Instructions to follow →
Set down the data again in full, keeping every line exactly as it is.

Information given →

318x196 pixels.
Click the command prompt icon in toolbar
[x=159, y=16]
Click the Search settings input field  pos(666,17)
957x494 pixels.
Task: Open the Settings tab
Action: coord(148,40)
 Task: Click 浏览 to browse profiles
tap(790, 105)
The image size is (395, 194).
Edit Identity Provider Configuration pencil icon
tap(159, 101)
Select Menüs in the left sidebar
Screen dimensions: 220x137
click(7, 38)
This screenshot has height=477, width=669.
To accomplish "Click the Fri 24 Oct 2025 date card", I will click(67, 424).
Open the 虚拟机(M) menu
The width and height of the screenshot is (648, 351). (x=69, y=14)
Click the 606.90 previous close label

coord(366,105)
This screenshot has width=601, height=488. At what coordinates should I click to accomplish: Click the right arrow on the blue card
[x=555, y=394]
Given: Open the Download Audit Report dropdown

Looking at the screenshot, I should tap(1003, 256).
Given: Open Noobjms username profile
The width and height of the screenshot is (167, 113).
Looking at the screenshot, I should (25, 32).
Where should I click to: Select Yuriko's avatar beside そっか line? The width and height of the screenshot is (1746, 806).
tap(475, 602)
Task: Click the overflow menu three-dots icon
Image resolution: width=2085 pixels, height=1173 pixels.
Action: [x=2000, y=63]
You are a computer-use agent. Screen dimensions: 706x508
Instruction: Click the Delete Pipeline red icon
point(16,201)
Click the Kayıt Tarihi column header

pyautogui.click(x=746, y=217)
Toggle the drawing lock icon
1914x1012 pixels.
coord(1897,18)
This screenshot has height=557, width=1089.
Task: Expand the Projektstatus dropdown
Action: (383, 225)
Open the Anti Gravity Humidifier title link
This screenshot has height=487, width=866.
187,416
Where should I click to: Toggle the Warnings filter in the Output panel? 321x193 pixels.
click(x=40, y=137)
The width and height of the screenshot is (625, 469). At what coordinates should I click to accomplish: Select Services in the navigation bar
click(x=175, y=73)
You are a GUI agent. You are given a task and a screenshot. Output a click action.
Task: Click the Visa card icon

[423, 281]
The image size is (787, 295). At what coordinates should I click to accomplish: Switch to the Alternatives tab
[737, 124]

Answer for the task →
318x196 pixels.
Click the command prompt icon in toolbar
[x=159, y=16]
Click the Search settings input field  pos(666,17)
957x494 pixels.
Task: Open the Settings tab
Action: coord(148,40)
 Task: Click 浏览 to browse profiles
tap(790, 105)
The image size is (395, 194).
Edit Identity Provider Configuration pencil icon
tap(159, 101)
Select Menüs in the left sidebar
Screen dimensions: 220x137
click(7, 38)
This screenshot has height=477, width=669.
To accomplish "Click the Fri 24 Oct 2025 date card", I will click(67, 424).
Open the 虚拟机(M) menu
The width and height of the screenshot is (648, 351). (x=69, y=14)
Click the 606.90 previous close label

coord(366,105)
This screenshot has width=601, height=488. At what coordinates should I click to accomplish: Click the right arrow on the blue card
[x=555, y=394]
Given: Open the Download Audit Report dropdown

Looking at the screenshot, I should tap(1003, 256).
Given: Open Noobjms username profile
The width and height of the screenshot is (167, 113).
Looking at the screenshot, I should (25, 32).
Where should I click to: Select Yuriko's avatar beside そっか line? The width and height of the screenshot is (1746, 806).
tap(475, 602)
Task: Click the overflow menu three-dots icon
Image resolution: width=2085 pixels, height=1173 pixels.
Action: [x=2000, y=63]
You are a computer-use agent. Screen dimensions: 706x508
Instruction: Click the Delete Pipeline red icon
point(16,201)
Click the Kayıt Tarihi column header

pyautogui.click(x=746, y=217)
Toggle the drawing lock icon
1914x1012 pixels.
coord(1897,18)
This screenshot has height=557, width=1089.
Task: Expand the Projektstatus dropdown
Action: (383, 225)
Open the Anti Gravity Humidifier title link
This screenshot has height=487, width=866.
187,416
Where should I click to: Toggle the Warnings filter in the Output panel? 321x193 pixels.
click(x=40, y=137)
The width and height of the screenshot is (625, 469). At what coordinates should I click to accomplish: Select Services in the navigation bar
click(x=175, y=73)
You are a GUI agent. You are given a task and a screenshot. Output a click action.
Task: Click the Visa card icon

[423, 281]
The image size is (787, 295). At what coordinates should I click to accomplish: Switch to the Alternatives tab
[737, 124]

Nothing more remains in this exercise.